Down to the last line, output the records below exactly.

# DATA EXTRACTS:
^^^^
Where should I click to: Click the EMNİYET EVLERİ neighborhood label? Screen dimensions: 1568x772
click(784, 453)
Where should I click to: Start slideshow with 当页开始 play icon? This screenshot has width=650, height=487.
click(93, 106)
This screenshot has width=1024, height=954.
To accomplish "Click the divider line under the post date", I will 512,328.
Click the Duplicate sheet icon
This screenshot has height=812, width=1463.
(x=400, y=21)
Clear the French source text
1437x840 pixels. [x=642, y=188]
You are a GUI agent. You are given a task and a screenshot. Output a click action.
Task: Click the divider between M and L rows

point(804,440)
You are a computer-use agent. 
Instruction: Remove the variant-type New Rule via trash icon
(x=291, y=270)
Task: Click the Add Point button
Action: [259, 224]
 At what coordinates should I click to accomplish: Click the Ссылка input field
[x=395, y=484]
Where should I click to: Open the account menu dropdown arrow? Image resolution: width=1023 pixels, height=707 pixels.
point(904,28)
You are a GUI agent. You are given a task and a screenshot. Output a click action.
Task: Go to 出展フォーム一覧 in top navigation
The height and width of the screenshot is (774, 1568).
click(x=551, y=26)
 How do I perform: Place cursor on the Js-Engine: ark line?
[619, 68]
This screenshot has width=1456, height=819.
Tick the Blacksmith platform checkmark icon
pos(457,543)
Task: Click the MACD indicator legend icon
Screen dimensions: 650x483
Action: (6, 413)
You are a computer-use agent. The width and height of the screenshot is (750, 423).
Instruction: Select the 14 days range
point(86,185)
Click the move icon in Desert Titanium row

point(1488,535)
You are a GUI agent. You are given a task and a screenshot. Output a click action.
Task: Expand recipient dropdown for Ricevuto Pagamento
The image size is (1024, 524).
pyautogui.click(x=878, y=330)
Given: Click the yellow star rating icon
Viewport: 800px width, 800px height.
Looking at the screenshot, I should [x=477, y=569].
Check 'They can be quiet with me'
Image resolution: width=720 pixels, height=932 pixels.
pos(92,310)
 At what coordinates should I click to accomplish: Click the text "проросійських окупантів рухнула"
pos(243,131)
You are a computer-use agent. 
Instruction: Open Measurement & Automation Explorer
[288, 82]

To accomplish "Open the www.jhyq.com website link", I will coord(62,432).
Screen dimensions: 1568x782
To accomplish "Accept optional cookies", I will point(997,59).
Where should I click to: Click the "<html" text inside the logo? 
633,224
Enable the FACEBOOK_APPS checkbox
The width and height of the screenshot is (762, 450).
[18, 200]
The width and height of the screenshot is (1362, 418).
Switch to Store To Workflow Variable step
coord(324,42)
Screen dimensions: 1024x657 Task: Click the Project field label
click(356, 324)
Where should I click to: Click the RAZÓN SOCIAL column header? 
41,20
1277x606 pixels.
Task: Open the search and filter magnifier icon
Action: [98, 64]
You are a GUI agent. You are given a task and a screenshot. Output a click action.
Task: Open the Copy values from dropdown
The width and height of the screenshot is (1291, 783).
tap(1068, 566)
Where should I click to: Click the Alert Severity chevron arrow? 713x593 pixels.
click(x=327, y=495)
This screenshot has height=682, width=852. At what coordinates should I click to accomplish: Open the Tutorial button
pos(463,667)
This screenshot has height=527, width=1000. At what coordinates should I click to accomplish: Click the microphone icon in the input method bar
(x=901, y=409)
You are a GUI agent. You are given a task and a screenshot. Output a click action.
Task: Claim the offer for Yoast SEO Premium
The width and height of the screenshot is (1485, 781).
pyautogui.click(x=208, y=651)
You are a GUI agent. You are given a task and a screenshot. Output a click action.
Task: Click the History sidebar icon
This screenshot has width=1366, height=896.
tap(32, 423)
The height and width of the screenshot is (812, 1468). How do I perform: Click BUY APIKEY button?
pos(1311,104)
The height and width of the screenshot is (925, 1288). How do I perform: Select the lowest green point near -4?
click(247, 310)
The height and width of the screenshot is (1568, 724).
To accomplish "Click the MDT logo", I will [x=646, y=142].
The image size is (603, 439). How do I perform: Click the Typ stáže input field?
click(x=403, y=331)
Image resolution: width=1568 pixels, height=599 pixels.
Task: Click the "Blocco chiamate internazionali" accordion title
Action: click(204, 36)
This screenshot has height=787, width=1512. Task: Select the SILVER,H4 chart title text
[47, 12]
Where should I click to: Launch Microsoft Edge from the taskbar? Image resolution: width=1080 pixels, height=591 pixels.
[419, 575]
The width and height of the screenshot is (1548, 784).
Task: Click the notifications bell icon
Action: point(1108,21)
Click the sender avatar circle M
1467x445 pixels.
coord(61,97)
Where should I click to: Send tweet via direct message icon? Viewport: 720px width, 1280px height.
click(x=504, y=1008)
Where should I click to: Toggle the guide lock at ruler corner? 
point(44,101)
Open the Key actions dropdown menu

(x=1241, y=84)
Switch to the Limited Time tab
^^^^
# OUTPUT FOR THIS EXERCISE:
Where should I click to: Click the EMNİYET EVLERİ neighborhood label? Screen dimensions: 1568x772
click(784, 453)
Where should I click to: Start slideshow with 当页开始 play icon? This screenshot has width=650, height=487.
click(93, 106)
This screenshot has width=1024, height=954.
To accomplish "Click the divider line under the post date", I will 512,328.
Click the Duplicate sheet icon
This screenshot has height=812, width=1463.
(x=400, y=21)
Clear the French source text
1437x840 pixels. [x=642, y=188]
You are a GUI agent. You are given a task and a screenshot. Output a click action.
Task: Click the divider between M and L rows

point(804,440)
You are a computer-use agent. 
Instruction: Remove the variant-type New Rule via trash icon
(x=291, y=270)
Task: Click the Add Point button
Action: [259, 224]
 At what coordinates should I click to accomplish: Click the Ссылка input field
[x=395, y=484]
Where should I click to: Open the account menu dropdown arrow? Image resolution: width=1023 pixels, height=707 pixels.
point(904,28)
You are a GUI agent. You are given a task and a screenshot. Output a click action.
Task: Go to 出展フォーム一覧 in top navigation
The height and width of the screenshot is (774, 1568).
click(x=551, y=26)
 How do I perform: Place cursor on the Js-Engine: ark line?
[619, 68]
This screenshot has width=1456, height=819.
Tick the Blacksmith platform checkmark icon
pos(457,543)
Task: Click the MACD indicator legend icon
Screen dimensions: 650x483
Action: (6, 413)
You are a computer-use agent. The width and height of the screenshot is (750, 423).
Instruction: Select the 14 days range
point(86,185)
Click the move icon in Desert Titanium row

point(1488,535)
You are a GUI agent. You are given a task and a screenshot. Output a click action.
Task: Expand recipient dropdown for Ricevuto Pagamento
The image size is (1024, 524).
pyautogui.click(x=878, y=330)
Given: Click the yellow star rating icon
Viewport: 800px width, 800px height.
Looking at the screenshot, I should [x=477, y=569].
Check 'They can be quiet with me'
Image resolution: width=720 pixels, height=932 pixels.
pos(92,310)
 At what coordinates should I click to accomplish: Click the text "проросійських окупантів рухнула"
pos(243,131)
You are a computer-use agent. 
Instruction: Open Measurement & Automation Explorer
[288, 82]

To accomplish "Open the www.jhyq.com website link", I will coord(62,432).
Screen dimensions: 1568x782
To accomplish "Accept optional cookies", I will point(997,59).
Where should I click to: Click the "<html" text inside the logo? 
633,224
Enable the FACEBOOK_APPS checkbox
The width and height of the screenshot is (762, 450).
[18, 200]
The width and height of the screenshot is (1362, 418).
Switch to Store To Workflow Variable step
coord(324,42)
Screen dimensions: 1024x657 Task: Click the Project field label
click(356, 324)
Where should I click to: Click the RAZÓN SOCIAL column header? 
41,20
1277x606 pixels.
Task: Open the search and filter magnifier icon
Action: [98, 64]
You are a GUI agent. You are given a task and a screenshot. Output a click action.
Task: Open the Copy values from dropdown
The width and height of the screenshot is (1291, 783).
tap(1068, 566)
Where should I click to: Click the Alert Severity chevron arrow? 713x593 pixels.
click(x=327, y=495)
This screenshot has height=682, width=852. At what coordinates should I click to accomplish: Open the Tutorial button
pos(463,667)
This screenshot has height=527, width=1000. At what coordinates should I click to accomplish: Click the microphone icon in the input method bar
(x=901, y=409)
You are a GUI agent. You are given a task and a screenshot. Output a click action.
Task: Claim the offer for Yoast SEO Premium
The width and height of the screenshot is (1485, 781).
pyautogui.click(x=208, y=651)
You are a GUI agent. You are given a task and a screenshot. Output a click action.
Task: Click the History sidebar icon
This screenshot has width=1366, height=896.
tap(32, 423)
The height and width of the screenshot is (812, 1468). How do I perform: Click BUY APIKEY button?
pos(1311,104)
The height and width of the screenshot is (925, 1288). How do I perform: Select the lowest green point near -4?
click(247, 310)
The height and width of the screenshot is (1568, 724).
To accomplish "Click the MDT logo", I will [x=646, y=142].
The image size is (603, 439). How do I perform: Click the Typ stáže input field?
click(x=403, y=331)
Image resolution: width=1568 pixels, height=599 pixels.
Task: Click the "Blocco chiamate internazionali" accordion title
Action: click(204, 36)
This screenshot has height=787, width=1512. Task: Select the SILVER,H4 chart title text
[47, 12]
Where should I click to: Launch Microsoft Edge from the taskbar? Image resolution: width=1080 pixels, height=591 pixels.
[419, 575]
The width and height of the screenshot is (1548, 784).
Task: Click the notifications bell icon
Action: point(1108,21)
Click the sender avatar circle M
1467x445 pixels.
coord(61,97)
Where should I click to: Send tweet via direct message icon? Viewport: 720px width, 1280px height.
click(x=504, y=1008)
Where should I click to: Toggle the guide lock at ruler corner? 
point(44,101)
Open the Key actions dropdown menu

(x=1241, y=84)
Switch to the Limited Time tab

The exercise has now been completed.